Country: El Salvador
Project: Reconstruction and Rural Modernization Programme
Total Project Cost: USD 30.5 million
IFAD Loan: USD 20.0 million

This six-year IFAD initiated programme will target about 233 000 people. The extreme poverty of most rural inhabitants in El Salvador reinforces the need for IFAD to continue focusing on smallholders, landless farmers and rural women. Due to El Niño, Hurricane Mitch and the recent earthquakes, poverty has increased by 10%. The 12-year civil war added to the deterioration of income and living conditions. The reconstruction component will provide support to the target population so that they can recover and improve the social and productive infrastructure damaged by the earthquakes. It will also improve their income-generating capacities through better access to markets and demand-led technical assistance and investments.


Country: Panama
Project: Sustainable Rural Development Project for Ngöbe-Buglé Groups and Poor Small Farmers of the Western Provinces
Total Project Cost: USD 33.0 million
IFAD Loan: USD 25.0 million

Historical prejudices, present-day social and economic exclusion and geographical isolation are the primary causes of extreme poverty among the indigenous communities. Therefore the indigenous ethnic communities of Panama are primary IFAD target groups while the non-indigenous rural poor constitute the secondary target group. The project will address the needs of 30 000 rural poor located in the western provinces of Panama and promote sustainable income-generating activities in a context of rational use of natural resources. One innovative aspect of the project is to promote the integration of indigenous and non-indigenous beneficiaries, thus increasing the potential for an integrated local economic development process and for improved income opportunities for beneficiaries.


Country: Algeria
Project: Pilot Project for the Development of Mountain Agriculture
Total Project Cost: USD 24.1 million
IFAD Loan: USD 13.5 million

Poverty in the project area is mainly due to inadequate socio-economic services, poor infrastructure, and limited income opportunities because of a degraded resource base. Poor households tend to have many children. The project will benefit both directly and indirectly, 23 600 rural inhabitants of the project area. Implementation will be over seven years and will focus on strengthening participatory programming and capacity building of grass-roots organizations. Provincial local public administrations will be strengthened through the promotion of local groups and associations. Technicians will be trained in participatory development and socio-economic and productive assets will be accessible by the beneficiaries.

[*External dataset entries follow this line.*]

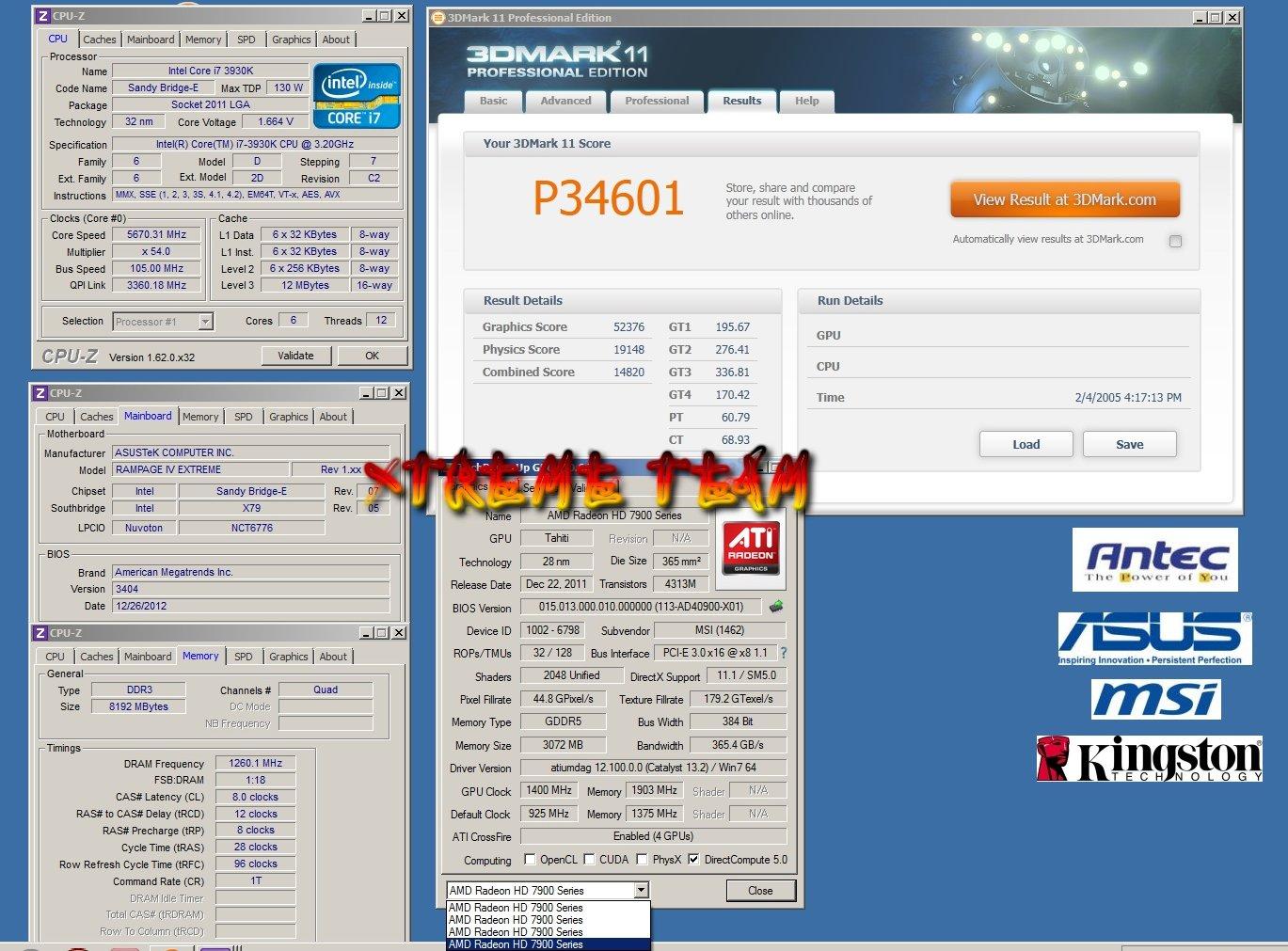Screen dimensions: 1288x951
Task: Check the OpenCL computing checkbox
Action: coord(530,860)
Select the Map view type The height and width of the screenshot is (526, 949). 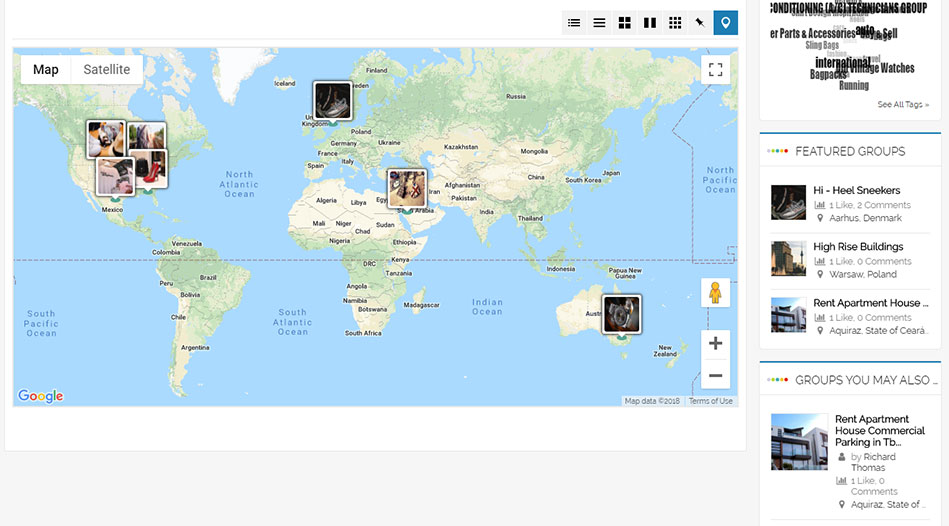tap(46, 70)
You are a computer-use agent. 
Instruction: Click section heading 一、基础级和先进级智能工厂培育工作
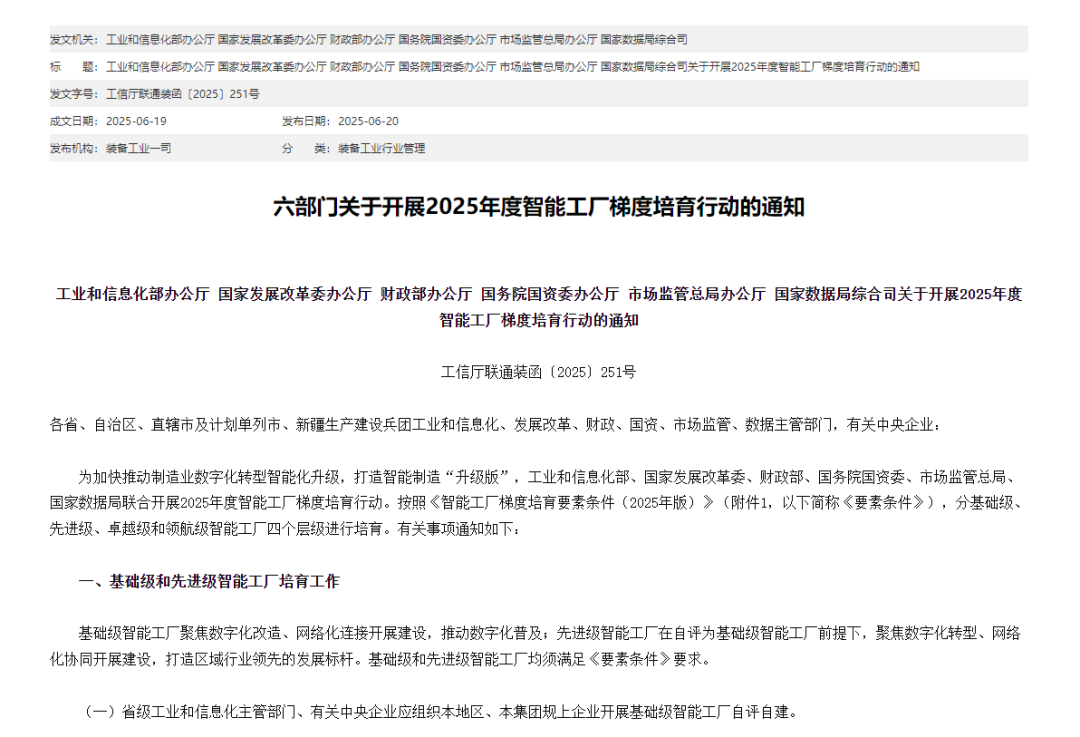(x=209, y=581)
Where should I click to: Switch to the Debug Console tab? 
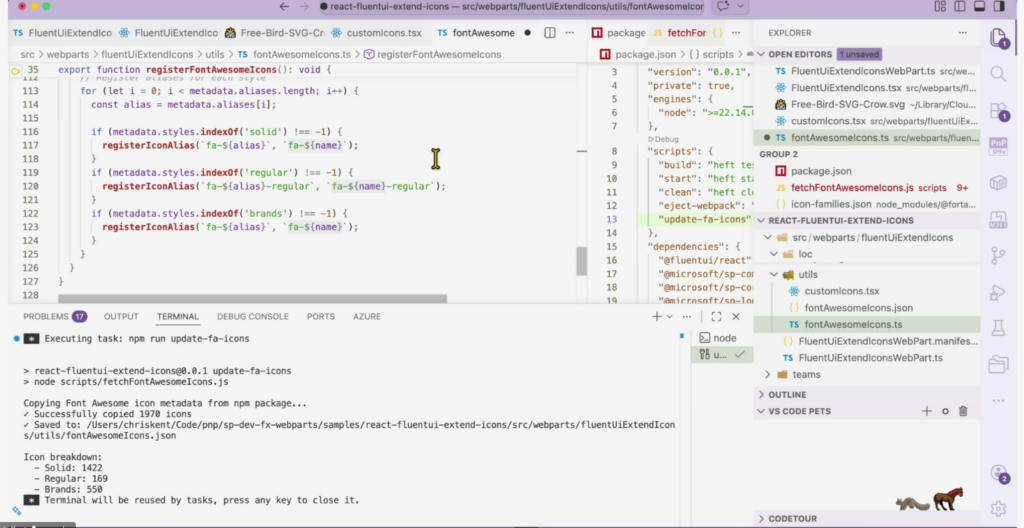(253, 316)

IFAD is a specialised agency of the United Nations with the specific mandate of combating hunger and poverty in the most disadvantaged regions of the world. Since 1978 IFAD has financed 584 projects in 114 recipient countries and in the West Bank and Gaza for a total commitment of approximately USD 7.2 billion in loans and grants. Through these projects, about 250 million rural people have had a chance to move out of poverty. IFAD makes the greater part of its resources available to low-income countries on very favourable terms, with up to 40 years for repayment and including a grace period of up to ten years and a service charge of 0.75% per year.